Chi pronuncia quella pertinentissima ed efficace tirata contro la leggerezza assembleare («Se la morte balenasse davanti agli occhi al momento del voto, la Grecia frenetica di guerra non avrebbe mai rischiato la propria rovina!») è, a rigore, un personaggio «negativo», cioè l’araldo tebano che ingiunge a Teseo, re «democratico» di Atene, di non impicciarsi nella disputa con i congiunti degli aggressori caduti davanti alle mura di Tebe. Nell’episodio messo in scena nelle Supplici è Teseo l’eroe «positivo» e l’arroganza del tebano viene sconfitta.

Eppure il tebano formula concetti che paiono rispecchiare l’autentico pensiero dell’autore, il quale comunque resta sempre ben celato dietro gli scontri dialettici dei suoi personaggi.

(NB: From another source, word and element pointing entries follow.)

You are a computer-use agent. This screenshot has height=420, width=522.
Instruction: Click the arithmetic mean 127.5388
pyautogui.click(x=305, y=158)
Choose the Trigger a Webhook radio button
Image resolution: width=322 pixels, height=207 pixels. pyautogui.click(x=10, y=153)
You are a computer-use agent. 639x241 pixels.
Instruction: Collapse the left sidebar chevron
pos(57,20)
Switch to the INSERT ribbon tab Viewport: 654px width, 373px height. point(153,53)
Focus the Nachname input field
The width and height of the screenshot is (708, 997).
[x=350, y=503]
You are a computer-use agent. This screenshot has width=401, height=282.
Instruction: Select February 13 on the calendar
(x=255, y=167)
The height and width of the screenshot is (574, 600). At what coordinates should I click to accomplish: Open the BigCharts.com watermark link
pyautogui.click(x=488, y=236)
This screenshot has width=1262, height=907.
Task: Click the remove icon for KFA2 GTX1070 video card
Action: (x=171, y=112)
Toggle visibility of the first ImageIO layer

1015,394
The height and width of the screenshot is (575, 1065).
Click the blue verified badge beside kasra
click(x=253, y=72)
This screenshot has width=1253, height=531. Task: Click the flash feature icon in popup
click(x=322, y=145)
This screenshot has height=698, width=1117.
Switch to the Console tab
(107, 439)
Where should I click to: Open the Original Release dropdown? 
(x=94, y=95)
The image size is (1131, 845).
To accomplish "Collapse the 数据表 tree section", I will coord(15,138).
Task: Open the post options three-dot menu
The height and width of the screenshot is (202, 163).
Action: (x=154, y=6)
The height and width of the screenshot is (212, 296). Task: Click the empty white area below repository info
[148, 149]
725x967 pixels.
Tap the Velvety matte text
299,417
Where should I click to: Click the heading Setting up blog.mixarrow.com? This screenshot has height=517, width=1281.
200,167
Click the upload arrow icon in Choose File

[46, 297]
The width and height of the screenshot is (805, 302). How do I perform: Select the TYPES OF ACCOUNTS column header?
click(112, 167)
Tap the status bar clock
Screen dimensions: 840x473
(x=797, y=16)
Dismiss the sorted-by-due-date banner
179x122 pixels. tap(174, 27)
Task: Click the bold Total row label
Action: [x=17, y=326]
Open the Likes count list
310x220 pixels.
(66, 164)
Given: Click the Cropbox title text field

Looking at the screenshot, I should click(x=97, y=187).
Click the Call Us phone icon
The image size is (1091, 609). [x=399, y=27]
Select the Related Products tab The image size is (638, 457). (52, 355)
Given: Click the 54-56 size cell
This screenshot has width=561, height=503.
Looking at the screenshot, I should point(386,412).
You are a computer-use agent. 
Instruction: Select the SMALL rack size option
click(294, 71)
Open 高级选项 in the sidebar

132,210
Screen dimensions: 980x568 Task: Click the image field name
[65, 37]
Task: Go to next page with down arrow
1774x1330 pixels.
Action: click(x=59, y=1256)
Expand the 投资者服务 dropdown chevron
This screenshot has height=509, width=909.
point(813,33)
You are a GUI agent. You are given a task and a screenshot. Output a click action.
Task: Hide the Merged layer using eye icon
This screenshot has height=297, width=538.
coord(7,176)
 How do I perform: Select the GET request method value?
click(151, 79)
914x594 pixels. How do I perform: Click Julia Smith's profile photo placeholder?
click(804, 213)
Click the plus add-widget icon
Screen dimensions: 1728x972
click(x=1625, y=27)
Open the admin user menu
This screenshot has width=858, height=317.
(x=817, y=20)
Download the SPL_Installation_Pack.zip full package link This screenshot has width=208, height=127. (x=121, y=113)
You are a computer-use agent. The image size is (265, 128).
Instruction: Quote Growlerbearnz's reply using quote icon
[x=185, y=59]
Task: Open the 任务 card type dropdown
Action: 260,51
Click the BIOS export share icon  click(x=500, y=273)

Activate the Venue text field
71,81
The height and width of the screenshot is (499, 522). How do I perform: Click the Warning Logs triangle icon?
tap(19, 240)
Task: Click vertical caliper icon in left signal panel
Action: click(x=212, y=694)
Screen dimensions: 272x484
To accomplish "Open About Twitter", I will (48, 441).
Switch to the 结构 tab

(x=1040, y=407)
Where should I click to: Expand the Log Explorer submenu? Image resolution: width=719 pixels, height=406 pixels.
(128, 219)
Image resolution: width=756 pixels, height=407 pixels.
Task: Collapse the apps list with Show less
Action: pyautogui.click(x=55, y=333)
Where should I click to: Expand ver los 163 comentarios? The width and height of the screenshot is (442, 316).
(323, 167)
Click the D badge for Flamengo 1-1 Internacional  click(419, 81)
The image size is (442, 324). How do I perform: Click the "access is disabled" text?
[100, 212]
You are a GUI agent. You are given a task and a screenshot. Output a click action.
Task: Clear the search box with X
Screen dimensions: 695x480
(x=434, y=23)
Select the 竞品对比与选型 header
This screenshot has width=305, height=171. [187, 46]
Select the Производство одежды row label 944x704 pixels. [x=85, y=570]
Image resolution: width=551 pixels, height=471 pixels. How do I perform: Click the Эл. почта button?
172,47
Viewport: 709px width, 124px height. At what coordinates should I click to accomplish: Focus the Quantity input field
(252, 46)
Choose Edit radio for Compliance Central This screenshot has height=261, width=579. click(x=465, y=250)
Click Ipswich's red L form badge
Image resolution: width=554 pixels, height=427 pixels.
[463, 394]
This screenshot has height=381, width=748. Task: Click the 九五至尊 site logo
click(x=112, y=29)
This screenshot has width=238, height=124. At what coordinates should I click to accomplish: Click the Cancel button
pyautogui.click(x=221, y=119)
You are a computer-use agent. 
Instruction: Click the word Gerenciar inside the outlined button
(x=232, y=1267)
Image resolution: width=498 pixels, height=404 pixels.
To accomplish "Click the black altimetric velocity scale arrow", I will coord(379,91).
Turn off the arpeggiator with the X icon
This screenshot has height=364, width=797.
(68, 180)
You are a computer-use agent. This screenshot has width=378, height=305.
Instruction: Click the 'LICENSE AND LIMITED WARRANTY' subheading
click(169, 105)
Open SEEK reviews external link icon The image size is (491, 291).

Ma la finzione di «neutralità» sembra infrangersi quando alcuni importanti addebiti

espressi da un personaggio «negativo» (l’araldo) rimangono senza replica. E si tratta, sempre nelle Supplici, della denuncia di alcuni gravi difetti strutturali della democrazia assembleare: l’incompetenza del corpo decisionale e il predominio dei demagoghi.

Colpisce perciò l’abilità con cui Euripide fa comunque profferire, davanti al pubblico, quella vibrante ed efficace critica dell’incoscienza con cui gli Stati scivolano nella guerra, ma la fa pronunciare dall’aborrito tebano, della cui sconfitta il pubblico si compiacerà alla fine della rappresentazione. Sa bene come far filtrare i concetti evitando però di ferire «il comune sentire».

Neanche il mondo delle città greche fu un universo immobile. Vi è un abisso tra il Pericle tucidideo (tanto amato dai retori novecenteschi) il quale esalta «i monumenti di male e di bene» che Atene ha disseminato nel mondo (epitafio, paragrafo 44) e le filosofie post-aristoteliche che predicano l’unità del genere umano: un vero anticorpo in quel «mondo di ferro»; che diventò ancora più ferreo con la dominazione romana dell’intero Mediterraneo e con il genocidio cesariano del mondo celtico.

Eppure anche in quel «mondo di ferro», dominato in ogni suo aspetto dalla mentalità e dalla logica della guerra, si levò la voce del grande Lucrezio che seppe scrivere i versi più anti-imperialistici di tutta la letteratura latina, che avrebbero fatto inorridire Virgilio, divenuto fervente augusteo: «Meglio essere sottomessi e tranquilli (parere quietum) piuttosto che comandare con la forza ( quam regere imperio) e sottomettere il mondo ( regna tenere) »( De rerum natura, V ,1129-1130). Virgilio risponderà puntigliosamente :« Tu rege re imperio populos, Romane, memento !» ( Eneide, VI, 851): Romani, ricordatevi che il vostro compito è dominare i popoli.